* _Exercise material_
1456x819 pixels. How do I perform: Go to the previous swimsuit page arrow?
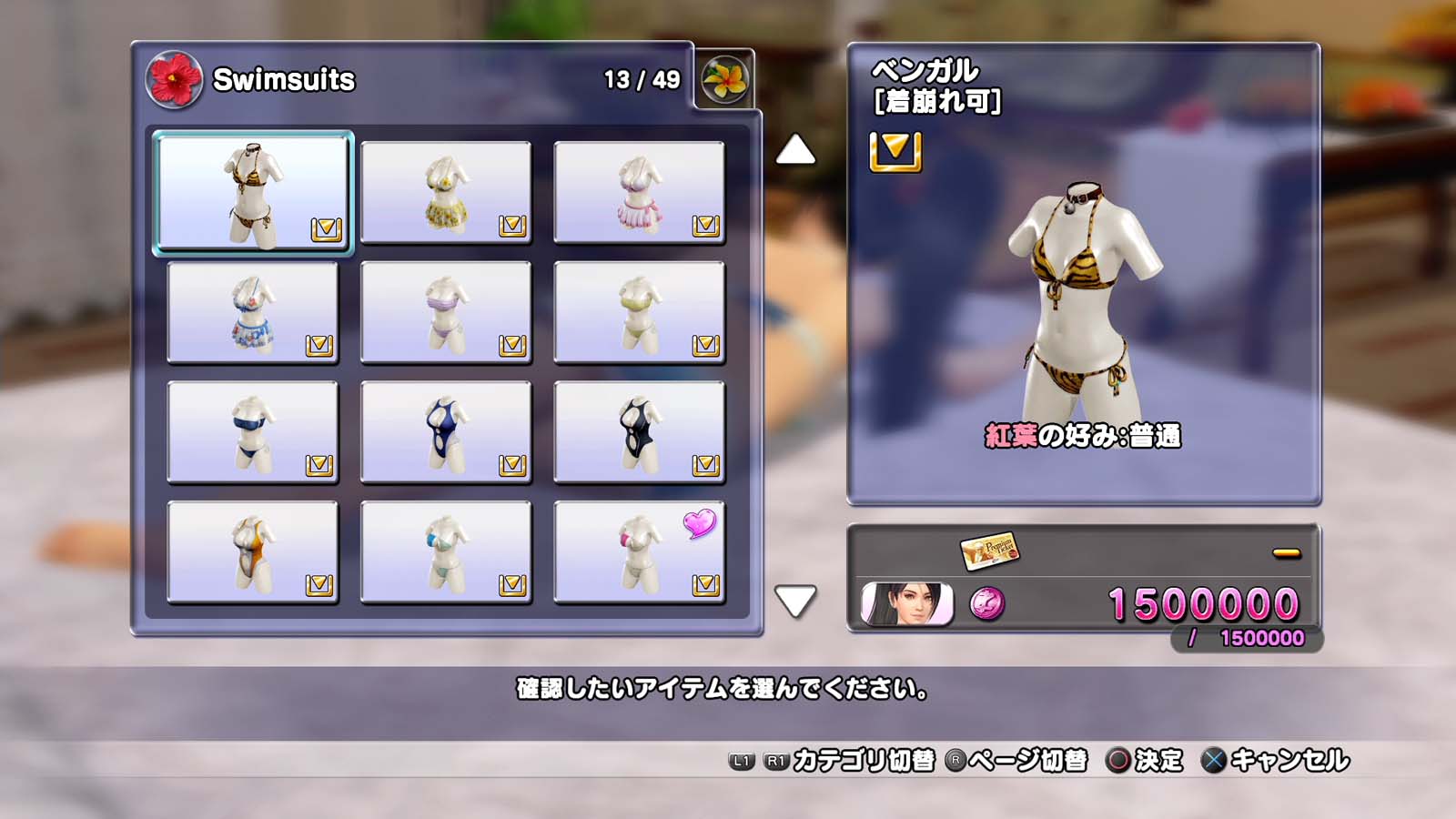(795, 150)
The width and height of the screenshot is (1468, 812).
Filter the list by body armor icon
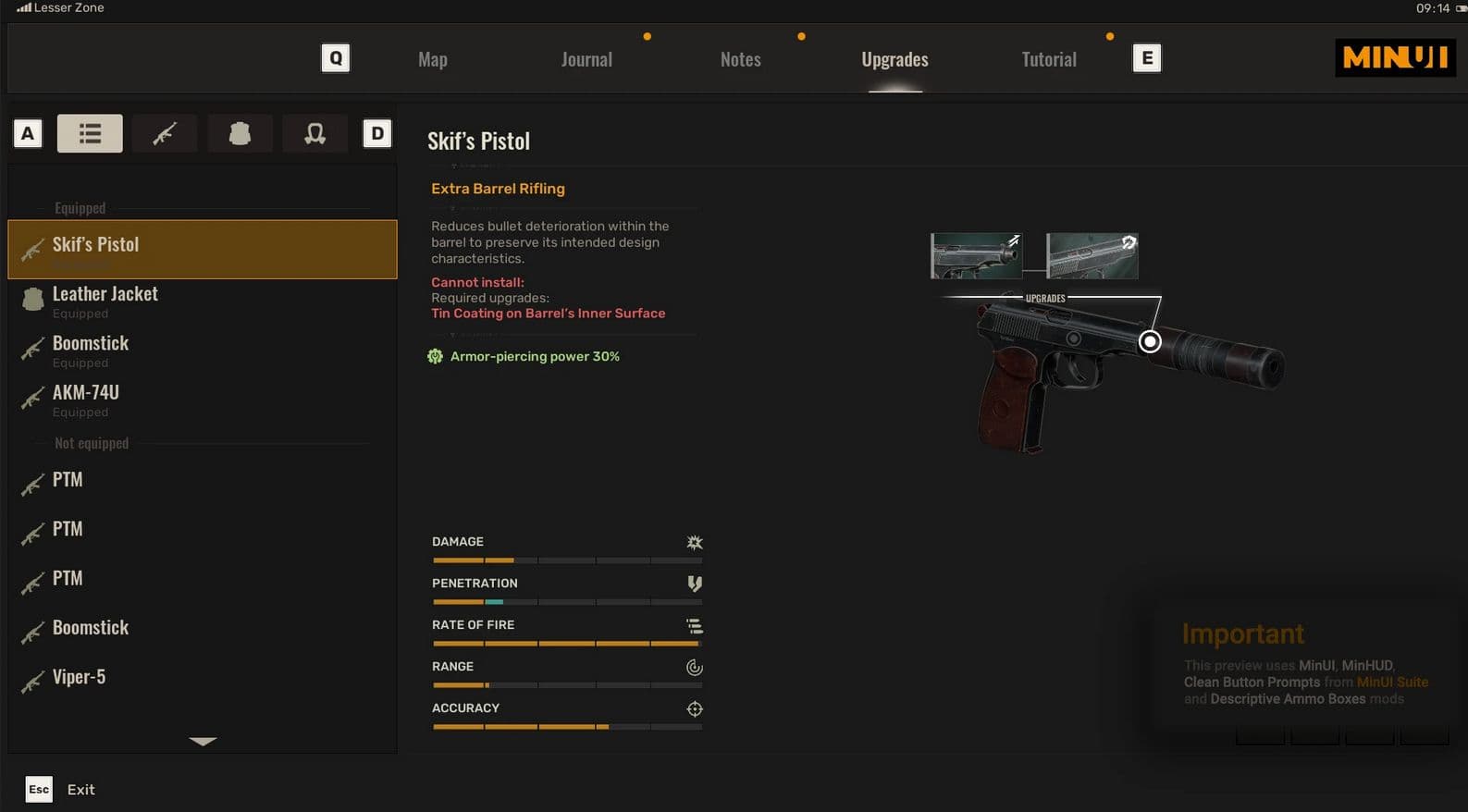coord(240,133)
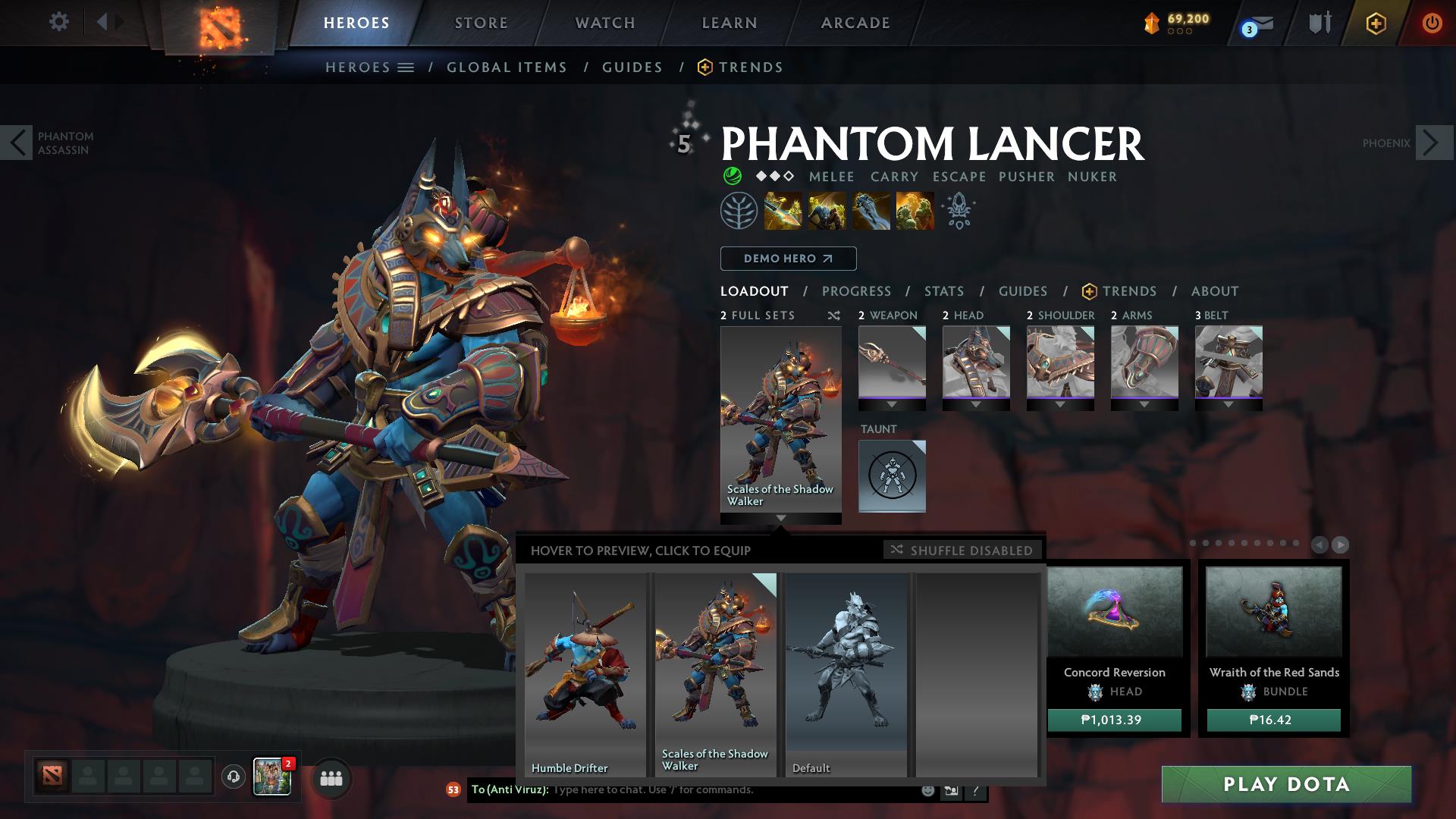This screenshot has height=819, width=1456.
Task: Choose the Default set
Action: 846,673
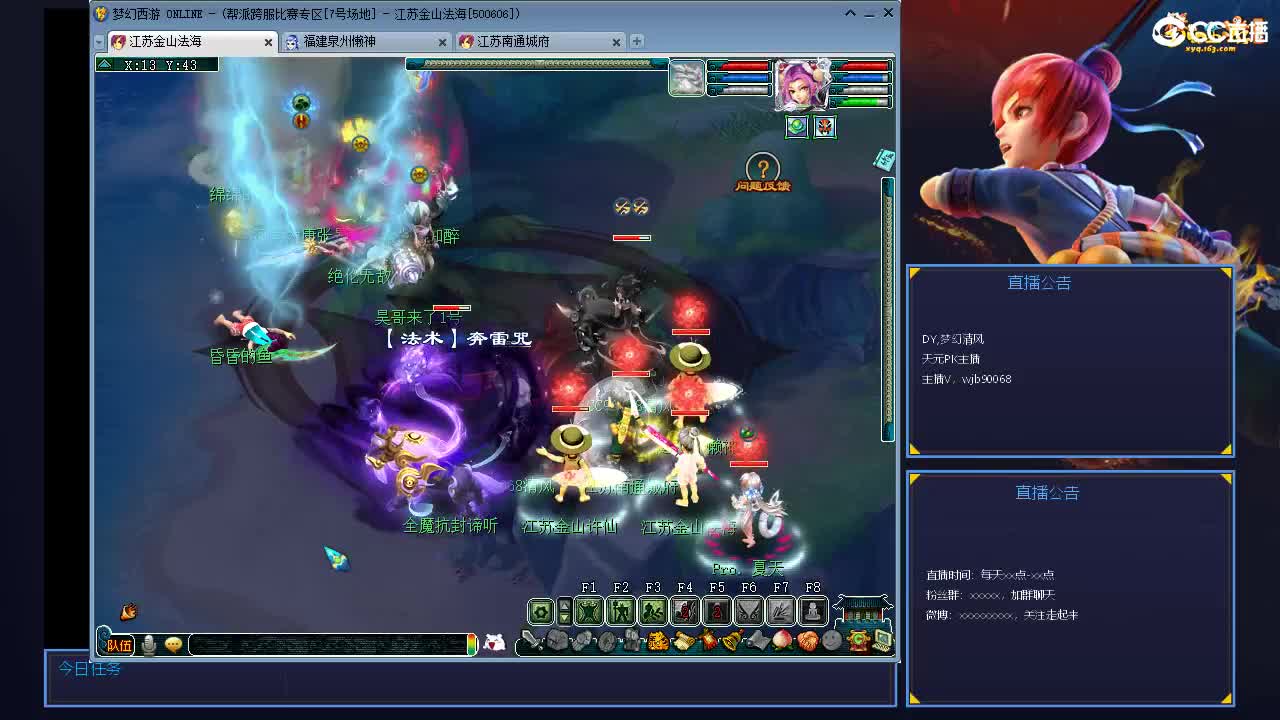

* _The request_
Write out all of the data above line for line, with every word and number unchanged, and leave out the pictures.

* _Written answer_
1456x819 pixels. How do I perform: Go to the previous swimsuit page arrow?
(795, 150)
The width and height of the screenshot is (1468, 812).
Filter the list by body armor icon
coord(240,133)
This screenshot has height=819, width=1456.
Task: Choose the Default set
Action: 846,673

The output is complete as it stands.